山脇直司『公共哲学とは何か』

2004年にちくま新書として出版されたこの本を久しぶりにきちんと読み返してみた。
実は、私は山脇先生がこの本でもふれている京都の公共哲学京都フォーラムに参加させていただいたことがある。
2005年の晩秋のことである。
しかし、当時の自分は日本ユニセフ協会を辞めたあとの一種のアイデンティティ・クライシスに直面していて、自分の立ち位置が揺らいでいたので、周囲で行われている議論にどう関わっていけば良いのか分からなかった。
山脇先生も、その時のフォーラムに参加されていたのだけど、私の精神状態がそんな感じだったので、きちんと話すこともなかった。
あれから3年。
特に昨年初めからG8NGOフォーラムに参加して、自分のこの社会での役割みたいなものが少しずつはっきり見えてきて、それに伴って、社会における自分の居場所もおぼろげながら見えてきた。

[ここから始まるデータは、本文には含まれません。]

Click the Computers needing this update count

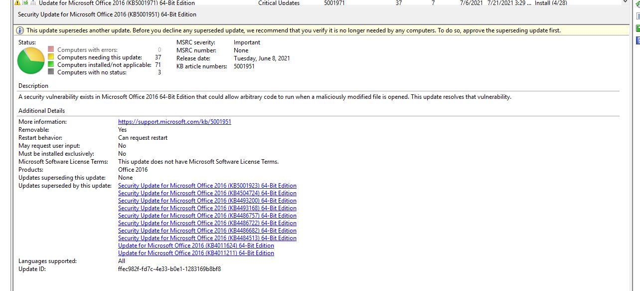tap(158, 57)
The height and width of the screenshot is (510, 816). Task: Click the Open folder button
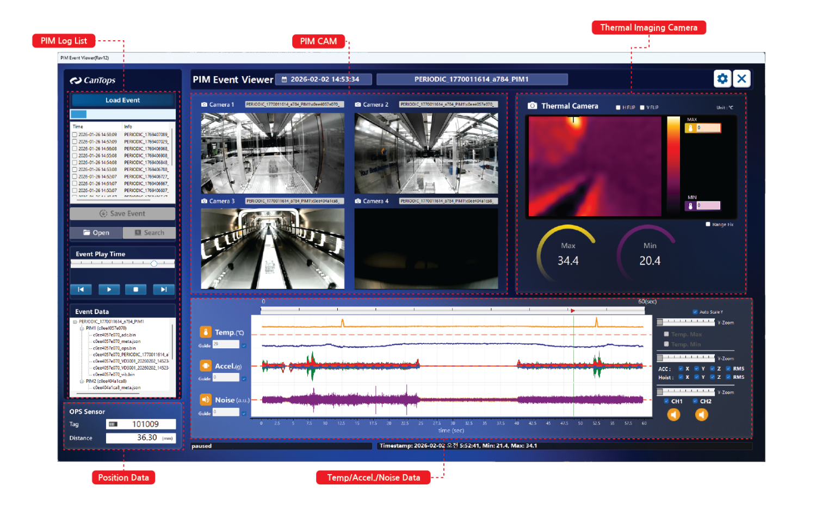click(96, 233)
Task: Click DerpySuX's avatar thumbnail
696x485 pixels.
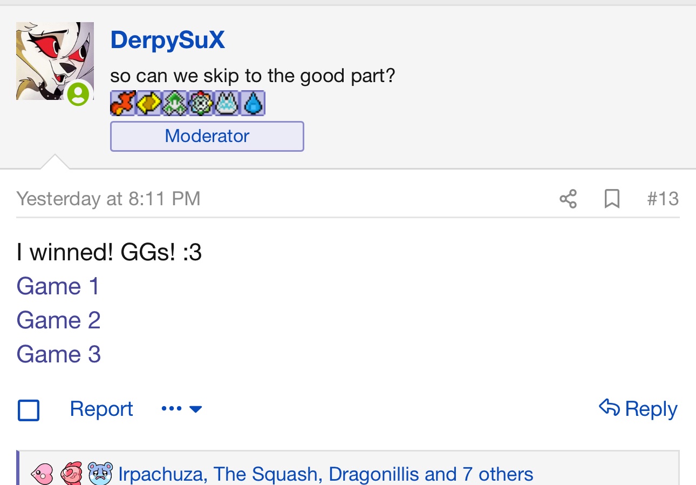Action: tap(55, 61)
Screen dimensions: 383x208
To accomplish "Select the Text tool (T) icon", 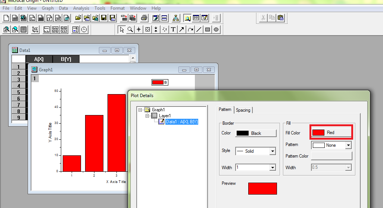I will pyautogui.click(x=173, y=30).
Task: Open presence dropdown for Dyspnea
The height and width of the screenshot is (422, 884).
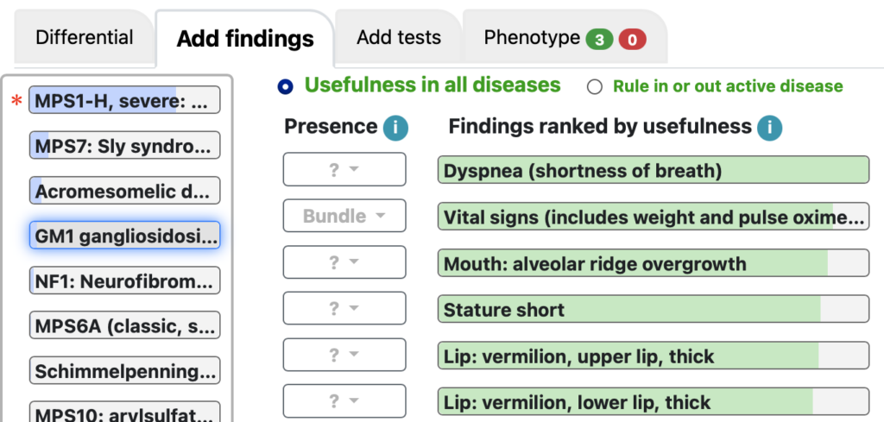Action: [x=344, y=169]
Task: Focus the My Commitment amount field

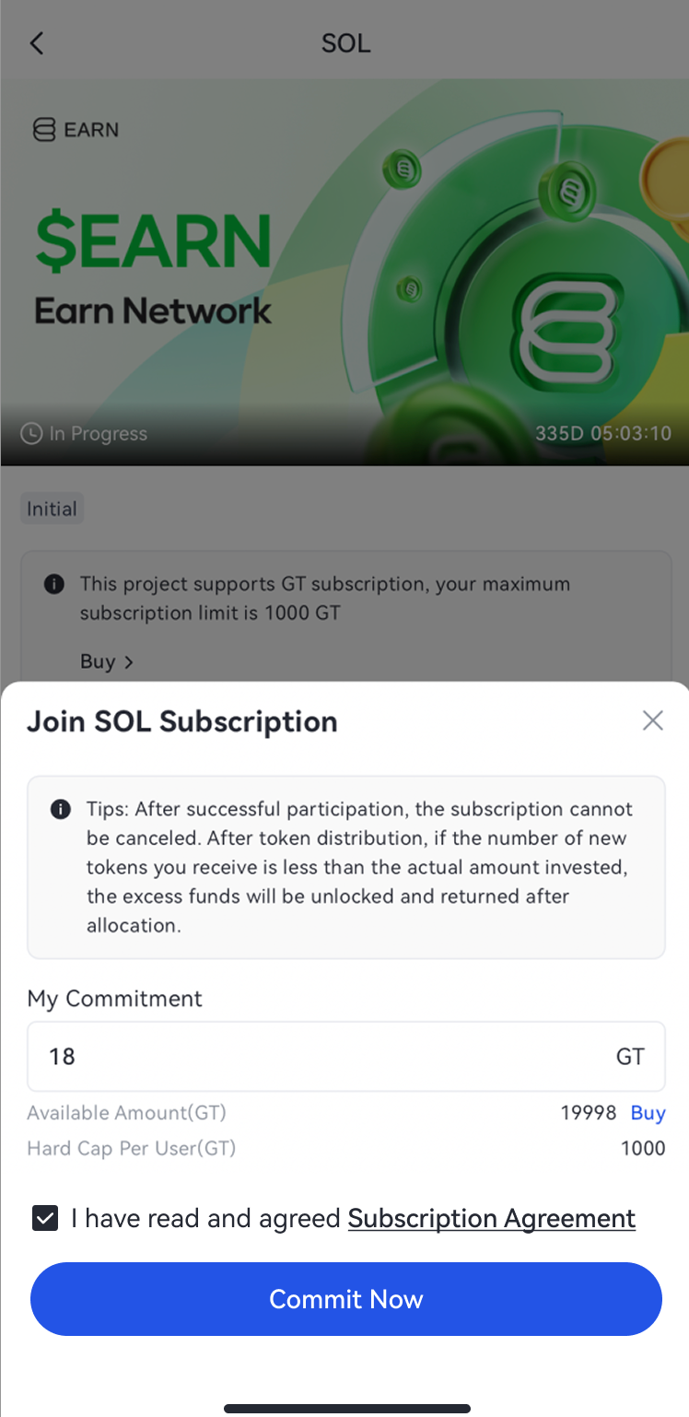Action: click(x=313, y=1056)
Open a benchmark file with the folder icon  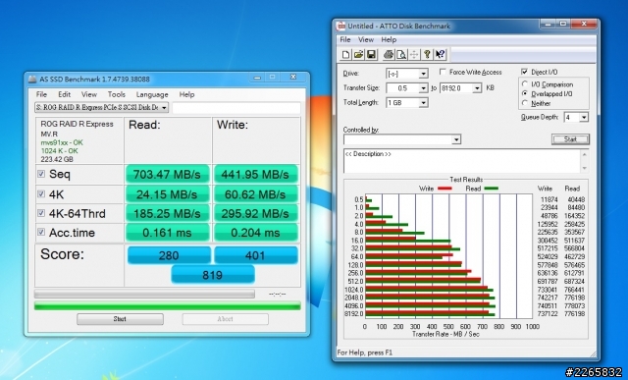point(358,55)
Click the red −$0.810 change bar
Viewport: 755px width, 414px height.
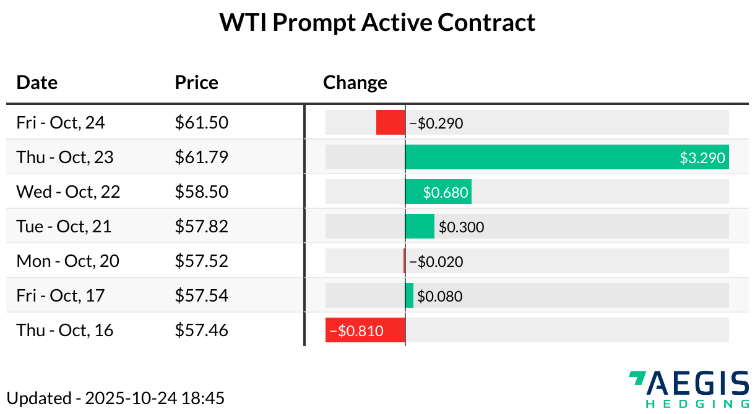pos(365,330)
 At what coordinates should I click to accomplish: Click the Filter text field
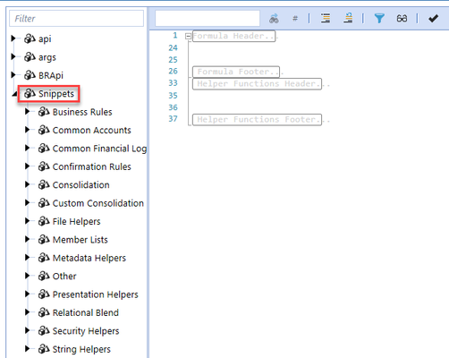(76, 19)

同時に公共哲学を唱導してきた人たちともまた付き合いが始まり、思想としての公共哲学への関心も蘇ったという次第。
私の社会人としてのアイデンティティは半分大学人で、半分NGO界の住人なのだけど、そういう自分にとって公共哲学というのはホントに有効な行動指針となっている。
私自身は、特に人権の基底哲学という領域で意味のある仕事をしたいと努力しているわけなのだけど、そういう学問上の仕事についても、山脇先生の公共哲学は的確なパースペクティブを与えてくれる。
 
この夏は真剣に勉強しましょう。